Secondo l’istituto statunitense Workplace Bullying, il 40% dei responsabili di mobbing è costituito da donne. Nel 70% dei casi le vittime sono donne a loro volta.

Il caso di Caroline Kennedy, figlia di JFK, che avrebbe voluto prendere il posto di Hillary Clinton al Senato. Ha fatto andare in bestia le mamme lavoratrici, che l’hanno giudicata la «classica figlia di papà» che «vuol sfondare senza fare prima neppure un giorno di gavetta». Ha rinunciato a candidarsi.

Il caso della ministra francese Rachida Dati, che a cinque giorni dal parto cesareo, in tacchi e tailleur è tornata al lavoro tutta sorridente.

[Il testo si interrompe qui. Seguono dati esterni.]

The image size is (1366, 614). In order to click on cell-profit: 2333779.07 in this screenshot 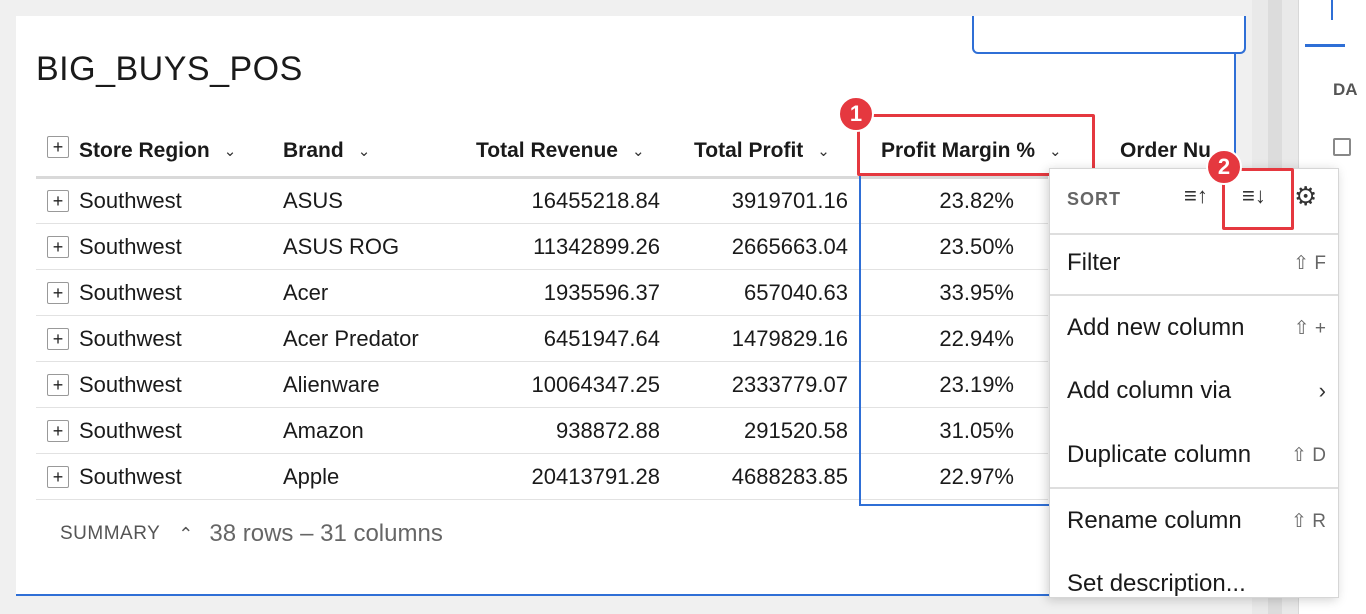, I will do `click(790, 384)`.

Rabbia delle femministe che hanno accusato: fornisce ai datori di lavoro un buon argomento contro tutte quelle che si prenderanno il congedo dopo il parto.

Sono almeno 120 le aziende americane che permettono alle mamme di portarsi i figli al lavoro e hanno creato per loro spazi appositi. Proteste dei colleghi single: «Non vado al lavoro tutti i giorni per sentire gli strilli assordanti di un neonato né per odorare i suoi pannolini sporchi o vederlo poppare il latte dal seno di sua madre».

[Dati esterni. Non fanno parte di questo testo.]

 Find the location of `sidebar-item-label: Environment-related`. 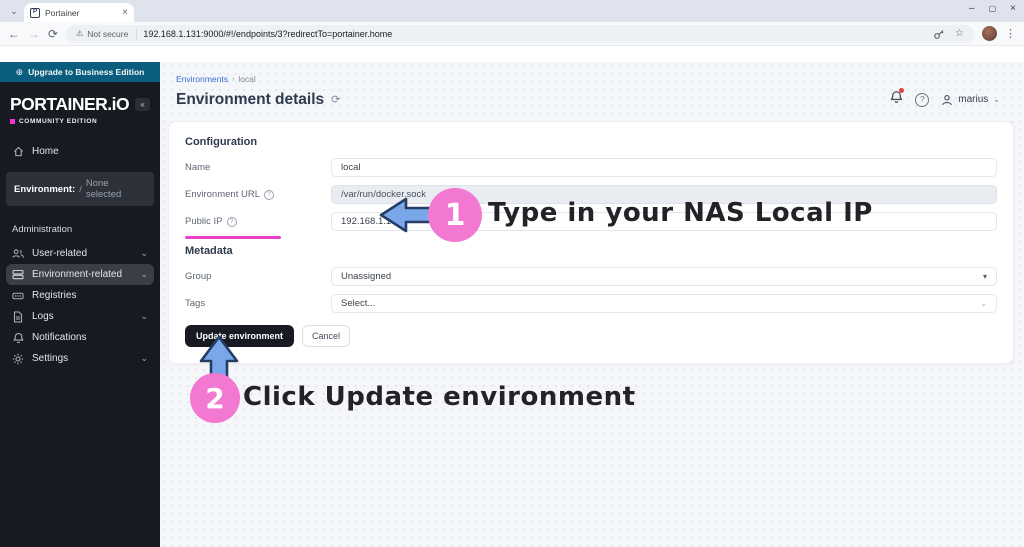

sidebar-item-label: Environment-related is located at coordinates (78, 274).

Inchiesta di Newsweek per rispondere al seguente quesito «In quale parte del mondo le donne hanno più possibilità di fare carriera: negli Stati Uniti, dove il congedo di maternità dura tre mesi, non esistono asili pubblici, né agevolazioni per i padri; o in Europa, dove il periodo di maternità retribuita va da cinque mesi a tre anni, gli asili sono gestiti o finanziati dallo Stato e una miriade di agenzie governative sono incaricate di promuovere le pari opportunità?». Risultato: 1. Usa, 45% di donne dirigenti; 2. Gran Bretagna, 33%; 3. Svezia, 29%; 4. Germania, 27%. L’Italia è al 18%. In sostanza incentivare le donne ad abbandonare il lavoro per periodi molto lunghi (non meno di un anno, in media, in Italia) significa accrescere la probabilità di esclusione, o di auto-esclusione, dai percorsi di carriera più gratificanti.

In Italia una donna su cinque smette di lavorare dopo la maternità. Nel 31% dei casi ciò avviene perché o la licenziano o non le rinnovano il contratto.

Da noi il tasso di occupazione delle donne è del 46%, quello degli uomini è del 70. La retribuzione femminile media è di 15 mila euro l’anno, quella maschile di 21 mila. Al momento della pensione, gli uomini prendono il 64% dell’ultimo stipendio, le donne il 46%. La pensione media di una donna è di 520 euro al mese, quella di un uomo di 980.

Rivelazione di Claudia Cardinale: «Franco Cristaldi mi faceva lavorare con le più grandi produzioni cinematografiche, pagandomi meno delle sue impiegate».